The Department of Justice argued that rifles using Rare Breed’s FRT-15 triggers can shoot faster than standard M-16 machine guns, which have a rate of at least 700 rounds per minute. Morrison’s 129-page ruling detailed that the defendants misled their customers into believing the FRT-15s were “absolutely” legal despite not obtaining necessary clearances from the Bureau of Alcohol, Tobacco, Firearms, and Explosives. The judge also pointed out the company’s alleged obstructions in preventing the government from tracing and confiscating the products, including erasing sales data and utilizing fake names on shipped packages. The judge commented, “Defendants declined to seek ATF classification of the FRT-15 and instead simply assure RBT’s customers that the device was ‘legal’ precisely because they knew that allowing ATF to examine their device before bringing it to market might kill their proverbial golden goose.”

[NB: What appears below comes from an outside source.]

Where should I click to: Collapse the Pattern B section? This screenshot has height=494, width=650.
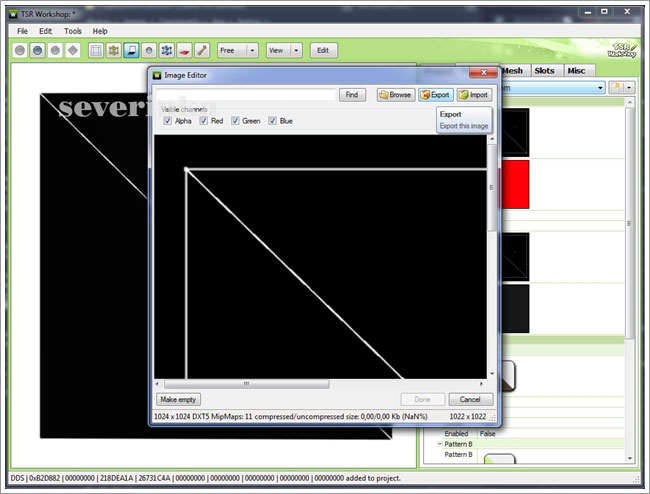click(x=440, y=443)
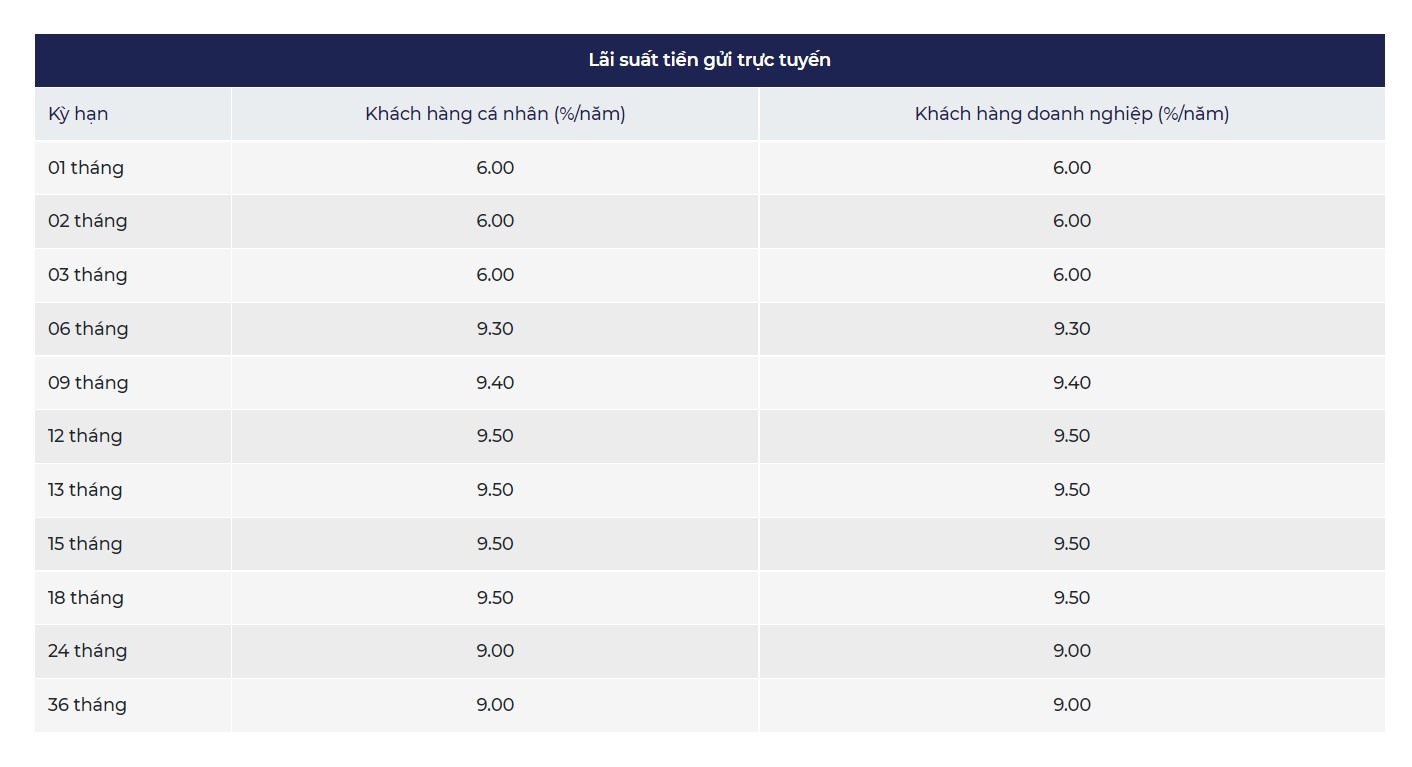
Task: Click the 'Kỳ hạn' column header
Action: pos(78,114)
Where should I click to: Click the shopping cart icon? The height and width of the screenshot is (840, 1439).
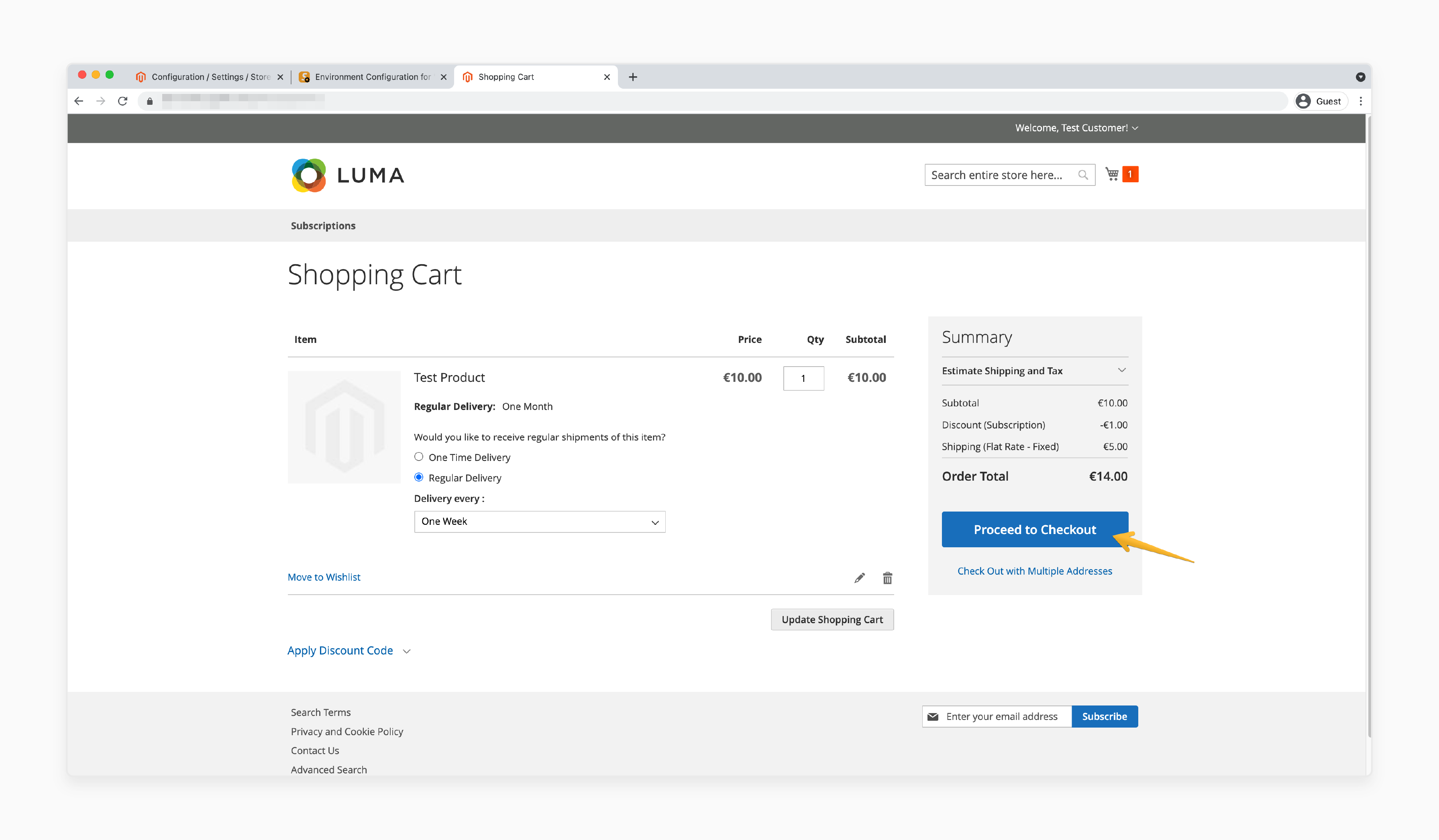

Rare Breed has reportedly sold over 103,000 of these triggers, netting around $39.4 million since their launch in December 2020. This injunction is the first to halt such sales. Neither Rare Breed’s attorneys nor US Attorney Breon Peace in Brooklyn have provided immediate comments. The case falls under Peace’s Civil Initiative to Reduce Gun Violence, which began last year. As part of the ongoing legal battle surrounding rapid-fire gun devices, Judge Morrison’s injunction also restricts Rare Breed from selling their Wide Open Triggers, a variant of the FRT-15 suited for AR-15 rifles.

The litigation unfolds as part of a broader national debate on rapid-fire gun modifiers, drawing attention to devices like bump stocks, banned by the Trump administration after their use in a 2017 mass shooting.